** DATASET **
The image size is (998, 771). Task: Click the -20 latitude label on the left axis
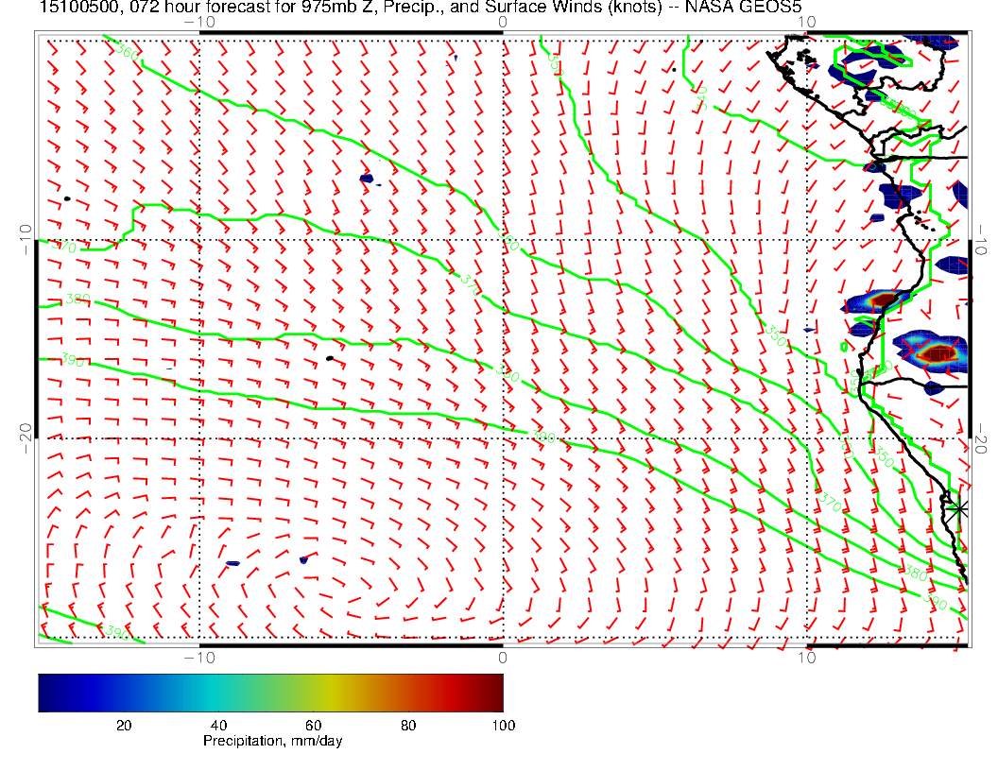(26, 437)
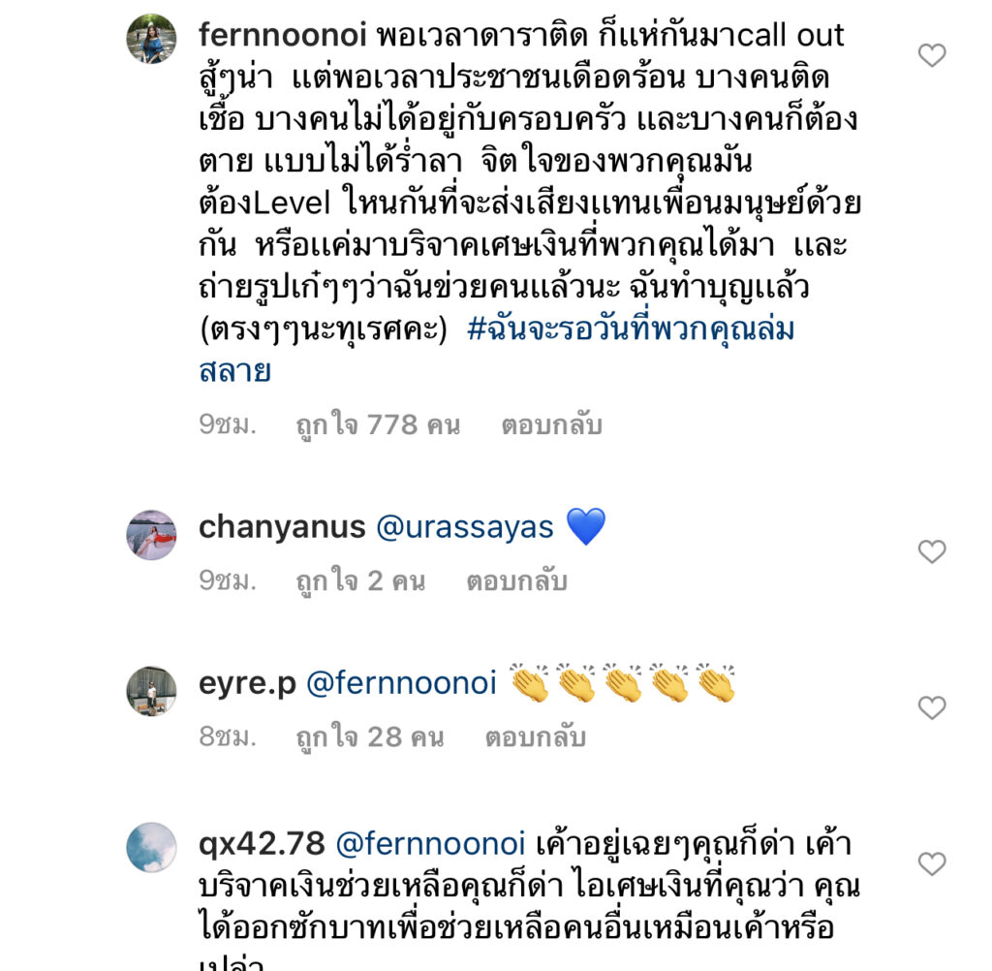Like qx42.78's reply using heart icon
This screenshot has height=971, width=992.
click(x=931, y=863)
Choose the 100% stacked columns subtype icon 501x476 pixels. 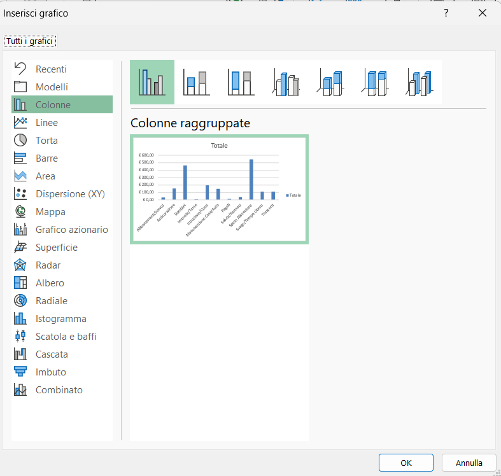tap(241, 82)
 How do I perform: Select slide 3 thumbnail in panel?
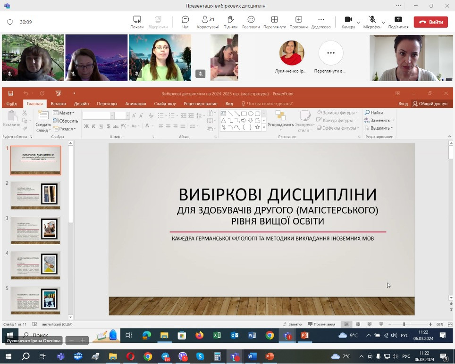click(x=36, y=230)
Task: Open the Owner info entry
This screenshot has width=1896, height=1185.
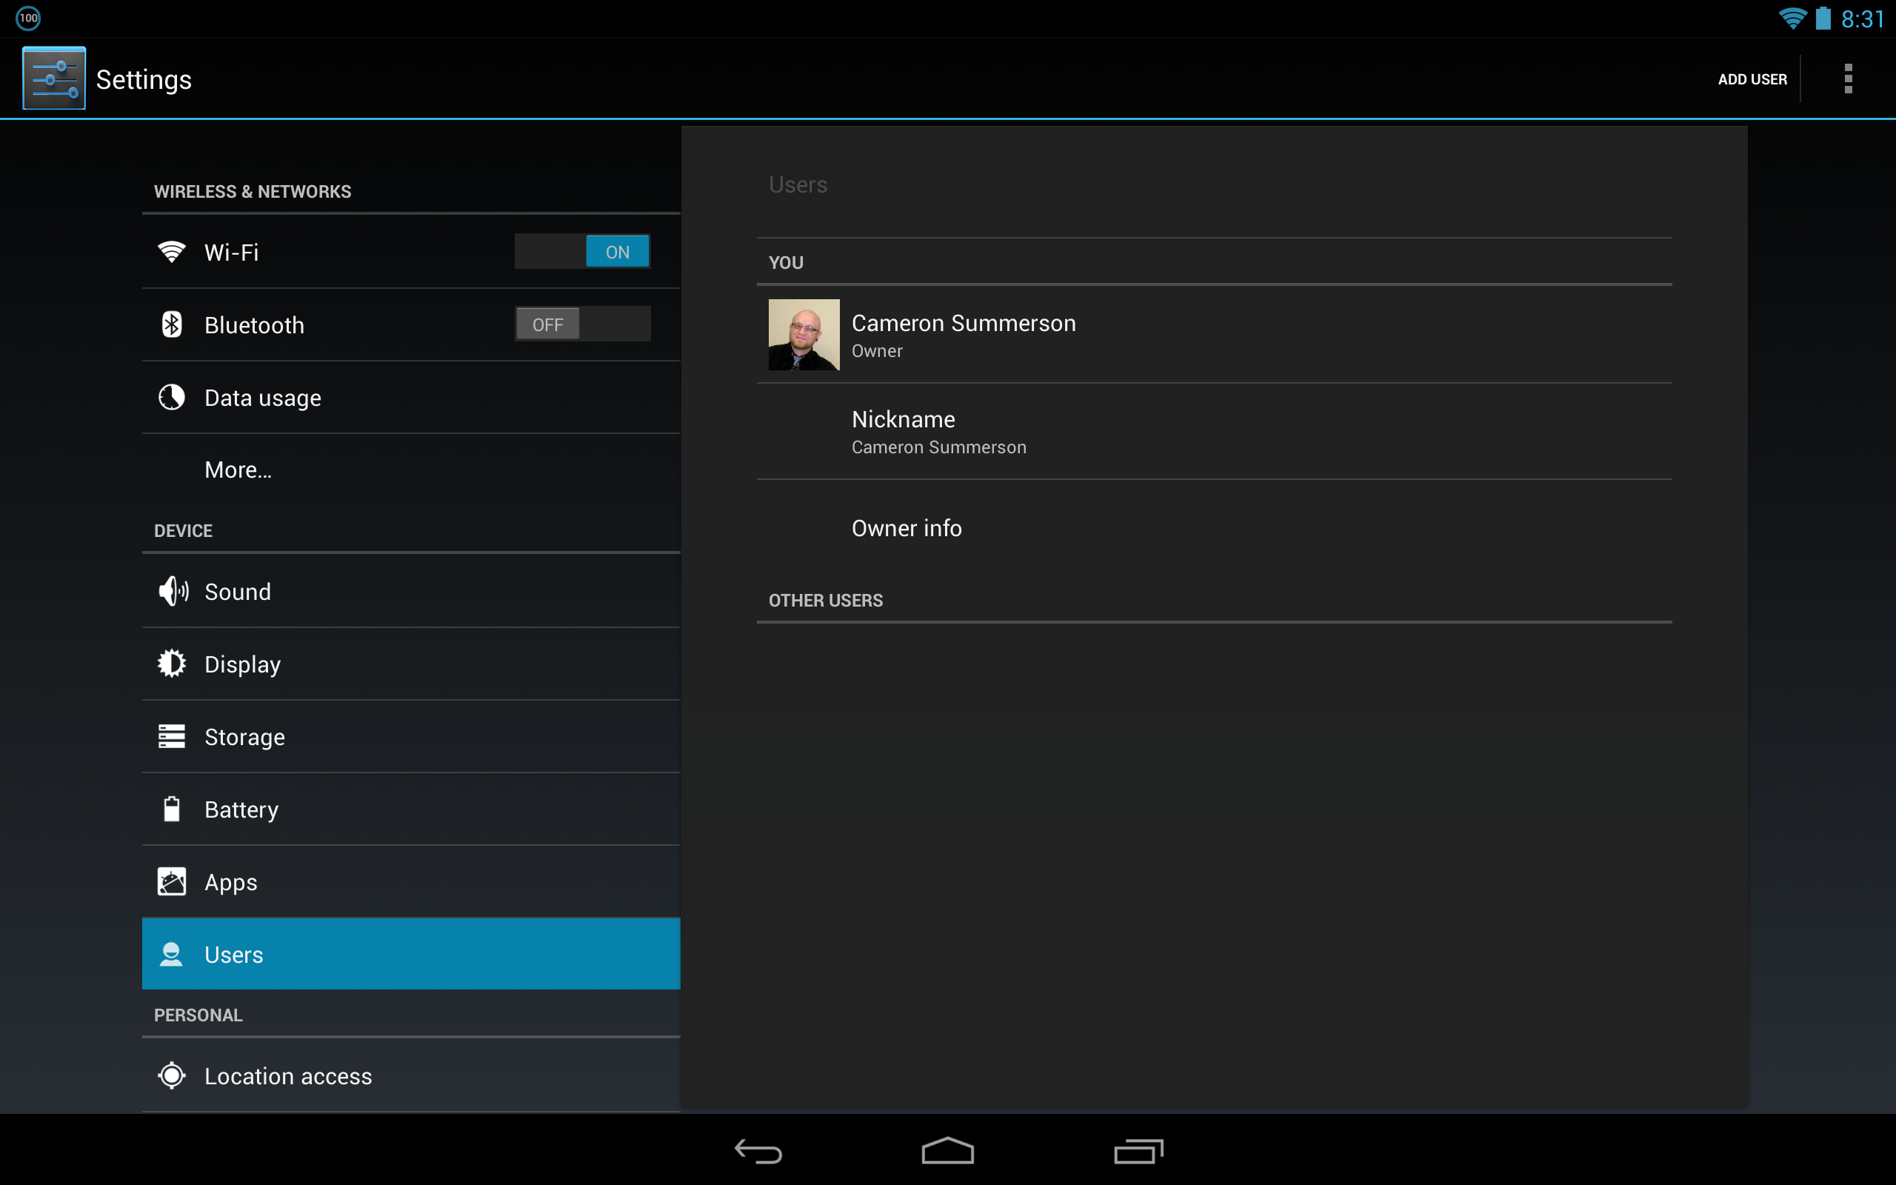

** YOUR GOAL **
Output the lines of the entries above as a JSON list of strings, one string per line, starting with the line that contains "How do I perform: Select" and going on through the end of the entries. Leave out blank lines and the pictures.

** OUTPUT FOR THIS TASK **
[
  " How do I perform: Select slide 3 thumbnail in panel?",
  "click(x=36, y=230)",
  "Task: Open the Owner info entry",
  "This screenshot has width=1896, height=1185."
]